Individual Work
In Small & Large Pieces

Published in issue 1:3 of the Eastgate Quarterly Review of Hypertext, Kathryn Cramer’s short poetic hypertext fiction, “In Small & Large Pieces” (“ISLP”) came bundled with Kathy Mac’s “Unnatural Habitats”, first as two 3.5-inch floppy disks for Macintosh and PC, and later on a single CD-ROM requiring 2 MB RAM and a hard disk drive. The work was originally “produced with Storyspace 1.08 and used 875K” (Grigar et al. 2019; Ensslin 2022). A “dark fantasy” and “postmodern Through the Looking Glass” (folio back cover), Cramer’s work aligns with numerous remediations of Alice in Wonderland in contemporary history of art, narrative, and digital culture (Salter 2015). The titular broken looking glass becomes a metaphor of “obsessive fragmentation” (blurb) throughout the text, and of how readers move between different types of texts, such as poems, hand-written notes, and captioned images “illuminates this moment of shattered self” (ibid).

ISLP consists of two main, interlacing parts: a narrative section that breaks into six chapters and can be read consecutively, by pressing the return key, and a poetry collection titled “The Mona Lisa Has Been Raped: Collected Poems.” The chapters in the narrative part are titled “Chapter 1: The Effect of Living Backwards,” “Chapter 2: Injury & Breakage,” “Chapter 3: Anna, Phantomwise,” “Chapter 4: The Unified Parent,” Chapter 5: Scrambled Eggs,” and “Chapter 6: The Mirror Shattered.” As suggested by the title page (fig. 3.6), readers are encouraged to “hit return to continue,” which will take them to the prefatory material and then on to the six chapters sequentially. The humorously named “poetry basement,” then, alludes to the basement in the story, where mysterious, “awful” events happen. The poetry collection comprises 13 short, lyrical poems, individual verses of which are interspersed into the narrative part.

Immediately following the title page is an epigraph, taken from E.M. Forster’s Aspects of the Novel (1927). It programmatically introduces the work’s major structuring principle, which is the disruption of “sequence in chronology” and repeats in large fonts in the lexia, “That was the effect of living backwards.” This reversion might reflect the materiality of reading via the return key, which paradoxically leads onwards in the narrative whilst suggesting a reverse trajectory.

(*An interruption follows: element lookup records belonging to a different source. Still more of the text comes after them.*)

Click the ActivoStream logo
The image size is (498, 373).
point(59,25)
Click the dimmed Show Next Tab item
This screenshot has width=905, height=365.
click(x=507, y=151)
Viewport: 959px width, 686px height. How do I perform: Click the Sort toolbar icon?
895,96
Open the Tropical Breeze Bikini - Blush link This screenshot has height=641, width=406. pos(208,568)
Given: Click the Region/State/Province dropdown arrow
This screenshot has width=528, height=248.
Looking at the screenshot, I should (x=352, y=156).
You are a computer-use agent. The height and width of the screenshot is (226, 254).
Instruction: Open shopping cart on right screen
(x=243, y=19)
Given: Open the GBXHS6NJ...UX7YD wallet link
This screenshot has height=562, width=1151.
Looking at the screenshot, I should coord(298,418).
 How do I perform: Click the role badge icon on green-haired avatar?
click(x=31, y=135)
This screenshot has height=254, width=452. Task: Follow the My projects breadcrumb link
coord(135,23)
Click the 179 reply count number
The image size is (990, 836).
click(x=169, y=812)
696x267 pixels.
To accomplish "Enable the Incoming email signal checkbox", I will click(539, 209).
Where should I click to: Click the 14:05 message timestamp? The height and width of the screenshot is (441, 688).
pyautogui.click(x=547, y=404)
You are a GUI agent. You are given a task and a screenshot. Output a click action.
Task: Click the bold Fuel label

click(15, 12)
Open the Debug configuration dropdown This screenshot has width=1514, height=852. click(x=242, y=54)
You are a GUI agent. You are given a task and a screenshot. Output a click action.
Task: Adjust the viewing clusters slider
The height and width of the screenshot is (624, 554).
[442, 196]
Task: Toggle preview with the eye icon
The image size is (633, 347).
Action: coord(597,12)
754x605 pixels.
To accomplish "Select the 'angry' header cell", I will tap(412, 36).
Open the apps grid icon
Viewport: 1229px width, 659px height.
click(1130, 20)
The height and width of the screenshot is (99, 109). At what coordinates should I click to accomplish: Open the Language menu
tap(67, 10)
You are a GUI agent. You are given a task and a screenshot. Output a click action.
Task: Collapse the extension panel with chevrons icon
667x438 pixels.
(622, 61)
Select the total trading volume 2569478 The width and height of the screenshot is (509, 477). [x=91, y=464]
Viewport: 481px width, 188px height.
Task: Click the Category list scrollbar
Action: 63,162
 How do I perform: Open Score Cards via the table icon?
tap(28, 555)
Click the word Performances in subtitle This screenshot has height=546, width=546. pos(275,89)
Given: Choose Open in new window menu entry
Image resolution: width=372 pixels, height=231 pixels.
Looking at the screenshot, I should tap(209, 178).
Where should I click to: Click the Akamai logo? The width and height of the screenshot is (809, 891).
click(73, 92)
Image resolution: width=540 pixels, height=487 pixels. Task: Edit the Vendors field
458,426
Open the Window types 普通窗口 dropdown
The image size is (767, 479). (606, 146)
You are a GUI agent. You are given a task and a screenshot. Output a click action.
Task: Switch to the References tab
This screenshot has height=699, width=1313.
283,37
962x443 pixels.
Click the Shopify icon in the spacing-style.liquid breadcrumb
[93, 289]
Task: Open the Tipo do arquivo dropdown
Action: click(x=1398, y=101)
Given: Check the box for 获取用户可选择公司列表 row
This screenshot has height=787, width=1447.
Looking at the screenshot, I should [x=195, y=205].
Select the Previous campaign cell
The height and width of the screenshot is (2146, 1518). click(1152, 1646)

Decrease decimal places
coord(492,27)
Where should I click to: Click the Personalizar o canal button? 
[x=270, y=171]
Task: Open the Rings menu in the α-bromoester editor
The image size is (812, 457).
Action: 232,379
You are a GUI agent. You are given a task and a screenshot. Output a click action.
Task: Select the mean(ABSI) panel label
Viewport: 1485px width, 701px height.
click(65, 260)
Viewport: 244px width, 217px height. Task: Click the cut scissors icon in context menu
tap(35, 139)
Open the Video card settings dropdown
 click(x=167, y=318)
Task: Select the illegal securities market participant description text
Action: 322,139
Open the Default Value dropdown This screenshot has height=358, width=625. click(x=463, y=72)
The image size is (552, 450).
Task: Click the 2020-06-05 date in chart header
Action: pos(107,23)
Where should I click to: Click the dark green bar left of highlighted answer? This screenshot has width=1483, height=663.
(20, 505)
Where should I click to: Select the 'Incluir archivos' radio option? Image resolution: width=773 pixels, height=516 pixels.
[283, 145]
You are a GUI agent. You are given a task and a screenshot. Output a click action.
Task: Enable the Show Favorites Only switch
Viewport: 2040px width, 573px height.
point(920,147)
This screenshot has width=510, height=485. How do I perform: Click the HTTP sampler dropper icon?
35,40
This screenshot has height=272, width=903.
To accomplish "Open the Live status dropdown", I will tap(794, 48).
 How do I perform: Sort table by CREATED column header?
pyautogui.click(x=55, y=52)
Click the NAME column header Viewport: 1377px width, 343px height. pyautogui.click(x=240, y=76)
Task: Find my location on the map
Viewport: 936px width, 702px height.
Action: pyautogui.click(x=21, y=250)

The default path introduces the protagonist Anna Miller, her twin sister Annabelle, her brother Martin, their parents, Norma and Martin, and Karl, “a man her father worked with” and presumably had a pedophilic love relationship with Anna. The first and sixth chapter jointly frame an embedded memory of parental neglect, drug abuse, suicidality, and a potentially drug-induced fantasy of Anna’s. The frame narrative centers on a broken mirror, smashed in what turns out to be one of many fights between Anna and her “opponent” brother Martin.

The idea of breaking and sewing together is programmatic throughout ISLP, and in centering broken and mended body parts, Cramer foreshadows Shelley Jackson’s Patchwork Girl, Or A Modern Monster, which appeared in 1995. The Frankensteinian motif materializes in a series of grotesquely rendered family crises, which cause the parents’ bodies to break apart whenever they are facing a crisis, and which lead to Martin severing one of Annabelle’s toes with a pair of pruning shears. In all instances, Anna becomes the mending force, taking care of sewing body parts back together and developing semantic-surgical strategies that end up re-uniting her ruptured parents into a “parental unit” of complementary identity that ends up “skuttl[ing] spider-like into the kitchen and made itself cups of tea” [You will.] This surrealism is backed up with actual quotes from Carroll's Through the Looking Glass, which Anna reads to her sister after the unified parent has closed the door behind themself.


  • Ensslin, Astrid (2022) Pre-Web Digital Publishing and the Lore of Electronic Literature. Cambridge: C.U.P. Forthcoming
  • Grigar, Dene, Nicholas Schiller, Holly Slocum, Mariah Gwin, Andrew Nevue, Kathleen Zoller, and Moneca Roath (2019) Rebooting Electronic Literature: Documenting Pre-Web Born Digital Media, Volume 2.